### Exercise description:
After finding the line with "Given: Open the 商品图片 tab" in the entries below, retype exactly each line from there through the line with "Task: Click the Civics & Government subtitle", including that final line.

[[ Task input, beginning ]]

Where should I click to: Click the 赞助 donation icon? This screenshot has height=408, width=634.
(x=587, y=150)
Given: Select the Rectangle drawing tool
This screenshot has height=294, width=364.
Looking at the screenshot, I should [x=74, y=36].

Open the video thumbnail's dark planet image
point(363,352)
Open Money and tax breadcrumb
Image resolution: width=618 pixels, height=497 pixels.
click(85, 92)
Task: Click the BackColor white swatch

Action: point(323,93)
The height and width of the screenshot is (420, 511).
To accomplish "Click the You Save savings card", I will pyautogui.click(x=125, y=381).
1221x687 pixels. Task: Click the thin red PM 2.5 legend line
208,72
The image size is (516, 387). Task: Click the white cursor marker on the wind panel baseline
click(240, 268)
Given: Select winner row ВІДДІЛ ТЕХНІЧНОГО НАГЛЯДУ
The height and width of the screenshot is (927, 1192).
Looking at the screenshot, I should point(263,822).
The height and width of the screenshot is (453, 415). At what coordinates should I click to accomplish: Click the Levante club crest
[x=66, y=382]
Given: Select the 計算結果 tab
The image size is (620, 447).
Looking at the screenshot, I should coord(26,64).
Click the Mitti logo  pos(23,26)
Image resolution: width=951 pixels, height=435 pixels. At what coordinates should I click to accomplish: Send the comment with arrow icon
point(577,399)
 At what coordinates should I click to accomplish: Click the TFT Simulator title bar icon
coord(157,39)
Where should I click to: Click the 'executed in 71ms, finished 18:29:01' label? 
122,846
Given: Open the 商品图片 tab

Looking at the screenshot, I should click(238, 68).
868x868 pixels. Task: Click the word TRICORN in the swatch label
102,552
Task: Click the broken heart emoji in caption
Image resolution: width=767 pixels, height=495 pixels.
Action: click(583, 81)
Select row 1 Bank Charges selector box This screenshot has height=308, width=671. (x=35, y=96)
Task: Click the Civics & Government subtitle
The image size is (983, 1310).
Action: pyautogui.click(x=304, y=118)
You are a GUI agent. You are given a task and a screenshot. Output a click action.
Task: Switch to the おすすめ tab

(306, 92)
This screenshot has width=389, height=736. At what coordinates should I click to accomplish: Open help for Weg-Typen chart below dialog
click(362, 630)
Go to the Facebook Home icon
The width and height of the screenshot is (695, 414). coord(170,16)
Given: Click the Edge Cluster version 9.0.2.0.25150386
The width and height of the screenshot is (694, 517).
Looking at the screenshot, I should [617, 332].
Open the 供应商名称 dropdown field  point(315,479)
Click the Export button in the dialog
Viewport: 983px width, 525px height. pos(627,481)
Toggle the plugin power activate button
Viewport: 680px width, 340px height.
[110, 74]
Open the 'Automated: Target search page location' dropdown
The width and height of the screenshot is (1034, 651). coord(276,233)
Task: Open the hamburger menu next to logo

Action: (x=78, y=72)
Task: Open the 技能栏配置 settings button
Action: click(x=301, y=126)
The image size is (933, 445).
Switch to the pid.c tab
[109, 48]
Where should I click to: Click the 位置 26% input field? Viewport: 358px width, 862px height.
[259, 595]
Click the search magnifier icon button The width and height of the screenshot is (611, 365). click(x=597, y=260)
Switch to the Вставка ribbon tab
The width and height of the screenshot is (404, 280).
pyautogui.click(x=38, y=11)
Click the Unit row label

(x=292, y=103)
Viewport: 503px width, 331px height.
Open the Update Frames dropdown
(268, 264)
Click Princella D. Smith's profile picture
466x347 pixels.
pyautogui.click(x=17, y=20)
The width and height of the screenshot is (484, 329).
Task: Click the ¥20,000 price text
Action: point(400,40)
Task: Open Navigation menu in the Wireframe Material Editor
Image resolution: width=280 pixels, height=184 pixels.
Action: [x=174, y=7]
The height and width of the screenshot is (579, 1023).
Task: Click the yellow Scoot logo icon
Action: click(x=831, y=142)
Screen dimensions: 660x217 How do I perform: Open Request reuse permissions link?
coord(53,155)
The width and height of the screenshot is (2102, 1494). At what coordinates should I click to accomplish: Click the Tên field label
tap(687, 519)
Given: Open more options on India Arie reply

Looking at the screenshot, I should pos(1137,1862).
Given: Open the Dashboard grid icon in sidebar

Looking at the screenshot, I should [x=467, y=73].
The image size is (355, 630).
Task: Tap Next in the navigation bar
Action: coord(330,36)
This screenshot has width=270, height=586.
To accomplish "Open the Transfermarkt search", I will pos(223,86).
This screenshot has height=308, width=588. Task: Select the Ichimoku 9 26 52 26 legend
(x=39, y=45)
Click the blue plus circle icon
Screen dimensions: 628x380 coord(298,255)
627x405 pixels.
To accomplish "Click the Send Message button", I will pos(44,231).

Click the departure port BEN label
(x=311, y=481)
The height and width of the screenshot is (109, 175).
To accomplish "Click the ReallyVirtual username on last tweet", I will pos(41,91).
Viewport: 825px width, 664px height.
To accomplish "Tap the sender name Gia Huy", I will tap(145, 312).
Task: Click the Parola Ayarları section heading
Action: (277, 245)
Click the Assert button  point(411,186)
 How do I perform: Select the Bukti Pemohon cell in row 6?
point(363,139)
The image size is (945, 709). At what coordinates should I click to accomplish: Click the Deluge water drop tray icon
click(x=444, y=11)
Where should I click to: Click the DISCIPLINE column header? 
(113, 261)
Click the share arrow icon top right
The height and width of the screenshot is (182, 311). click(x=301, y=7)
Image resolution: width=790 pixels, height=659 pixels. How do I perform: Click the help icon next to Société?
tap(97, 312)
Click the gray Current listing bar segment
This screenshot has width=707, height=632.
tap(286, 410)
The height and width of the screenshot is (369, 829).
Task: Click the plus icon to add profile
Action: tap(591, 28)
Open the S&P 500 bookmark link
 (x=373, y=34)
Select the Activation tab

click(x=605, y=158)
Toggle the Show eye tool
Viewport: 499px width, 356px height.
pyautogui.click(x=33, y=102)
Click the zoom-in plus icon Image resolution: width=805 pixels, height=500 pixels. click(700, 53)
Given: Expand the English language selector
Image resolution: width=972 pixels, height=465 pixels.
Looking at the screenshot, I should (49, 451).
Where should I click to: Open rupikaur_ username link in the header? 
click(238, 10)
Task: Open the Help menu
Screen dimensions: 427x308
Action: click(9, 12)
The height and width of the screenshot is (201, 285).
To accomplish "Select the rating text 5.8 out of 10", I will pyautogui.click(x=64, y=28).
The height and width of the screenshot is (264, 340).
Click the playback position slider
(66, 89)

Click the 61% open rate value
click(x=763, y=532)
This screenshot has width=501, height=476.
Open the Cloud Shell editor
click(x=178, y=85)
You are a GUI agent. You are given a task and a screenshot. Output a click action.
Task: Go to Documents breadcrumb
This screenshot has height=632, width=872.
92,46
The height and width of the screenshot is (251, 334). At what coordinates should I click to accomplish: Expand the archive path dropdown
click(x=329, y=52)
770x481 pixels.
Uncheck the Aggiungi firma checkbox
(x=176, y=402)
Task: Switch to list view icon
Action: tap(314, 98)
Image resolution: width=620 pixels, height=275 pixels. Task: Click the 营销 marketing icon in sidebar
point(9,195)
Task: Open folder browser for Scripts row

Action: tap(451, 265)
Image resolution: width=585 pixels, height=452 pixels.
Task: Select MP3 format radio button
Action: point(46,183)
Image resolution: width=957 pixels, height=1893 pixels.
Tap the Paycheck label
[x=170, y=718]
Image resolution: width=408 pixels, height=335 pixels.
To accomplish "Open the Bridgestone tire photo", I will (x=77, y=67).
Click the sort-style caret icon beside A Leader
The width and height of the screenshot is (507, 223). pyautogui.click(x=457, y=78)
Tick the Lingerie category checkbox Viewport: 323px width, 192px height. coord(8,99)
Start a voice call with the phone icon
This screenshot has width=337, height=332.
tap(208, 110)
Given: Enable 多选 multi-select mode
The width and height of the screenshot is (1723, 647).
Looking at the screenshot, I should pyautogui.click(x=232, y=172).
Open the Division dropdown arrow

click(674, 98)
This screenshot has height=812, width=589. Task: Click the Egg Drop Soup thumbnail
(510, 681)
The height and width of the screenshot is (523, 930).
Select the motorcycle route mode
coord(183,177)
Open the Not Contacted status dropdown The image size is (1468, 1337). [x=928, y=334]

[[ Task input, end ]]

### Solution to the problem:
Given: Open the 商品图片 tab

Looking at the screenshot, I should click(238, 68).
868x868 pixels. Task: Click the word TRICORN in the swatch label
102,552
Task: Click the broken heart emoji in caption
Image resolution: width=767 pixels, height=495 pixels.
Action: click(583, 81)
Select row 1 Bank Charges selector box This screenshot has height=308, width=671. (x=35, y=96)
Task: Click the Civics & Government subtitle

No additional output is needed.